Activation and signaling cascade of B lymphocytes

Abstract

On the cell membrane, B cells express immunoglobulins that are associated with a heterodimer that participates in the signalling cascade for the activation and the posterior differentiation in plasma cells that produce secreted antibodies. The great diversity of antibodies that exist in the organism, the sites of antigen recognition with different specificity and affinity, the co-expression of different isotypes of immunoglobulins(IgM and IgD) on the plasma membrane, and the differentiation between membrane and secreted immunoglobulins (mIgM and sIgM) can be explained by genetic rearrangements of the DNA and alternative splicing of the RNA. Phosphorylation reactions of the proteins result of fundamental importance for this process . In the activation , phosphatidylinositols participate in the production of phosphate-3 inositol (IP3), which increases the intracellular calcium levels, and of diacylglicerol (DAG), which activates proteinkinase C. On the other hand, BLNK protein, Tec kinases, PLC and GEF, Ras and Rac are activated and the MAP kinase pathway is stimulated.

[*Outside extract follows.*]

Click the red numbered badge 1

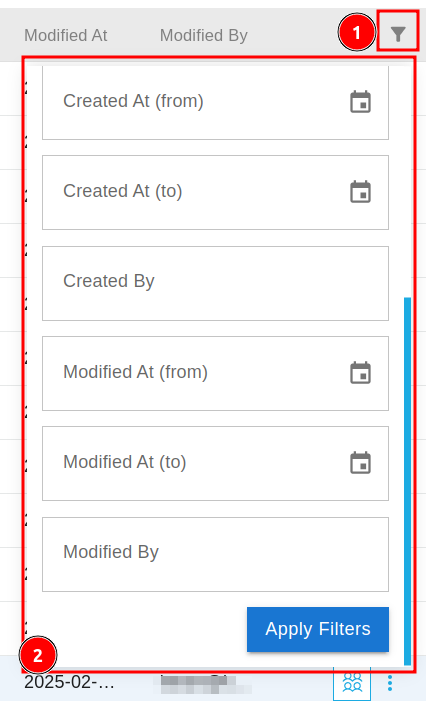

All these processes induce the activation of several transcription factors such as NF-κB, NFAT and AP-1, which regulate the transcription of several genes. Genetic immunodeficiencies
caused by mutations of the molecules involved in the signaling cascade of B cell receptor (BCR) activation produce different phenotypes, including the blockage of the transition from pro-B to pre-B cells. The use of gene therapies is of fundamental value for the proper functioning of the immune system. MicroRNAs(miRNAs) are endogenous molecules that have a fundamental role in the regulation of the expression of cellular mRNAs.